• Data excerpts

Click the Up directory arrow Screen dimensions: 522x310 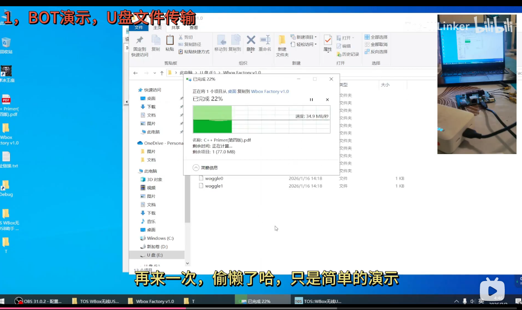[162, 73]
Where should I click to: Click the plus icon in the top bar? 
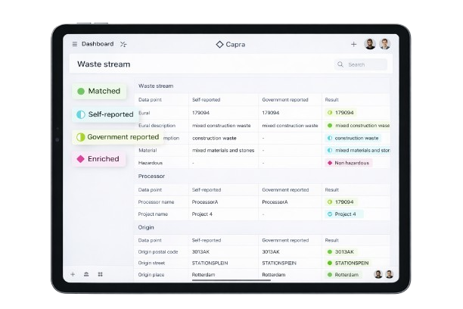click(353, 44)
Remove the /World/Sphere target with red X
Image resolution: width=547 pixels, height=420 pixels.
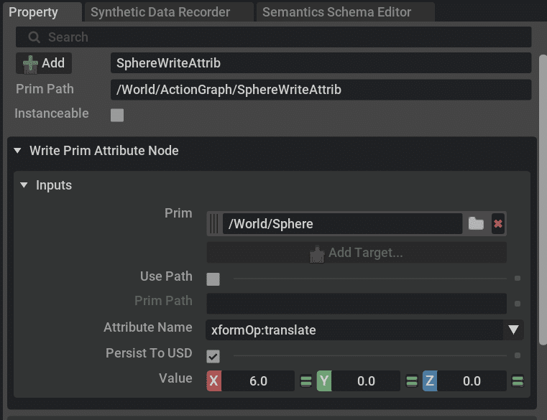click(x=498, y=223)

• What is asked
Reproduce the material word for word, starting at the line that contains "Remove the /World/Sphere target with red X" and ending at the end of the material, and leave the pictures out of your answer.

• Exercise output
Remove the /World/Sphere target with red X
Image resolution: width=547 pixels, height=420 pixels.
click(x=498, y=223)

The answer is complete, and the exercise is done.